Task
An exact copy of the entries below is the expected answer.

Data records
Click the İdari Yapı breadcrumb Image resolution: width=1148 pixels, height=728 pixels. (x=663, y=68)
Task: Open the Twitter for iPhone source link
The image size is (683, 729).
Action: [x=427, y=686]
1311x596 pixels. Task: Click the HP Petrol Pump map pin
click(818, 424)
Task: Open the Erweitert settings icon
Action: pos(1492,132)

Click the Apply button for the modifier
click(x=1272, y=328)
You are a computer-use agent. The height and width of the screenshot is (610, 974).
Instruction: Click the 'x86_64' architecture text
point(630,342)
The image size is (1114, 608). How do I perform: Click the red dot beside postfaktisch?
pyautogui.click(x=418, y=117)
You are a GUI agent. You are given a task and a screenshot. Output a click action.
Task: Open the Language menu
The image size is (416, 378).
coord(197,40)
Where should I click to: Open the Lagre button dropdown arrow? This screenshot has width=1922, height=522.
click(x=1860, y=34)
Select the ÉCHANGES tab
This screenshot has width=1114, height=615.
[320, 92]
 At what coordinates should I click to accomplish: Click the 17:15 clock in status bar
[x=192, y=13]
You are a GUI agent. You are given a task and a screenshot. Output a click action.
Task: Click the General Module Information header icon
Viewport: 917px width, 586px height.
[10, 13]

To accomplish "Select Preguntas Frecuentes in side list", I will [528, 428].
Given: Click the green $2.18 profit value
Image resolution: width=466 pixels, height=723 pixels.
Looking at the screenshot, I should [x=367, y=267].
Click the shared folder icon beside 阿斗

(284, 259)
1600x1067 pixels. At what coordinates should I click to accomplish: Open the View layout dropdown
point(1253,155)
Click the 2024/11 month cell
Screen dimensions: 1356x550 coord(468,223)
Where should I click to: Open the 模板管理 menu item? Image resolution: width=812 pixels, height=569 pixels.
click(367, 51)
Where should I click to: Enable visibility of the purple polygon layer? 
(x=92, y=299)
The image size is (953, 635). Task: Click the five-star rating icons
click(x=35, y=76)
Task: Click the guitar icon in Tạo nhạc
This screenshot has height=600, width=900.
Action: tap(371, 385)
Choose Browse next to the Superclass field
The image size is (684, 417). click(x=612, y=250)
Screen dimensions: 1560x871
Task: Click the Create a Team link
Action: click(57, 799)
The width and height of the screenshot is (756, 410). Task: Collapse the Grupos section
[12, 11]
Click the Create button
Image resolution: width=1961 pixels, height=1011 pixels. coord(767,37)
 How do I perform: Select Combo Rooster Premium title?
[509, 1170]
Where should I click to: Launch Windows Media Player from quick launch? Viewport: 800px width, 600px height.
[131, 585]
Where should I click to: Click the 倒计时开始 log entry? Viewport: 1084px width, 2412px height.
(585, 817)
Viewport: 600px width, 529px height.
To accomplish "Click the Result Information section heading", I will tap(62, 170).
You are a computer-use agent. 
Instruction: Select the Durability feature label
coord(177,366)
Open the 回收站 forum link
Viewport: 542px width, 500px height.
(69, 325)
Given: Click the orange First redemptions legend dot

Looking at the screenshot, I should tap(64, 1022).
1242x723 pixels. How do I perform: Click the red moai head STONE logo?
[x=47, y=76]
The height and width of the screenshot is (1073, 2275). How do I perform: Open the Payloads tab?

Exercise result
Click the İdari Yapı breadcrumb Image resolution: width=1148 pixels, height=728 pixels. (x=663, y=68)
Task: Open the Twitter for iPhone source link
The image size is (683, 729).
Action: [x=427, y=686]
1311x596 pixels. Task: Click the HP Petrol Pump map pin
click(818, 424)
Task: Open the Erweitert settings icon
Action: pos(1492,132)

Click the Apply button for the modifier
click(x=1272, y=328)
You are a computer-use agent. The height and width of the screenshot is (610, 974).
Instruction: Click the 'x86_64' architecture text
point(630,342)
The image size is (1114, 608). How do I perform: Click the red dot beside postfaktisch?
pyautogui.click(x=418, y=117)
You are a GUI agent. You are given a task and a screenshot. Output a click action.
Task: Open the Language menu
The image size is (416, 378).
coord(197,40)
Where should I click to: Open the Lagre button dropdown arrow? This screenshot has width=1922, height=522.
click(x=1860, y=34)
Select the ÉCHANGES tab
This screenshot has width=1114, height=615.
[320, 92]
 At what coordinates should I click to accomplish: Click the 17:15 clock in status bar
[x=192, y=13]
You are a GUI agent. You are given a task and a screenshot. Output a click action.
Task: Click the General Module Information header icon
Viewport: 917px width, 586px height.
[10, 13]

To accomplish "Select Preguntas Frecuentes in side list", I will [528, 428].
Given: Click the green $2.18 profit value
Image resolution: width=466 pixels, height=723 pixels.
Looking at the screenshot, I should [x=367, y=267].
Click the shared folder icon beside 阿斗

(284, 259)
1600x1067 pixels. At what coordinates should I click to accomplish: Open the View layout dropdown
point(1253,155)
Click the 2024/11 month cell
Screen dimensions: 1356x550 coord(468,223)
Where should I click to: Open the 模板管理 menu item? Image resolution: width=812 pixels, height=569 pixels.
click(367, 51)
Where should I click to: Enable visibility of the purple polygon layer? 
(x=92, y=299)
The image size is (953, 635). Task: Click the five-star rating icons
click(x=35, y=76)
Task: Click the guitar icon in Tạo nhạc
This screenshot has height=600, width=900.
Action: tap(371, 385)
Choose Browse next to the Superclass field
The image size is (684, 417). click(x=612, y=250)
Screen dimensions: 1560x871
Task: Click the Create a Team link
Action: click(57, 799)
The width and height of the screenshot is (756, 410). Task: Collapse the Grupos section
[12, 11]
Click the Create button
Image resolution: width=1961 pixels, height=1011 pixels. coord(767,37)
 How do I perform: Select Combo Rooster Premium title?
[509, 1170]
Where should I click to: Launch Windows Media Player from quick launch? Viewport: 800px width, 600px height.
[131, 585]
Where should I click to: Click the 倒计时开始 log entry? Viewport: 1084px width, 2412px height.
(585, 817)
Viewport: 600px width, 529px height.
To accomplish "Click the Result Information section heading", I will tap(62, 170).
You are a computer-use agent. 
Instruction: Select the Durability feature label
coord(177,366)
Open the 回收站 forum link
Viewport: 542px width, 500px height.
(69, 325)
Given: Click the orange First redemptions legend dot

Looking at the screenshot, I should tap(64, 1022).
1242x723 pixels. How do I perform: Click the red moai head STONE logo?
[x=47, y=76]
The height and width of the screenshot is (1073, 2275). How do I perform: Open the Payloads tab?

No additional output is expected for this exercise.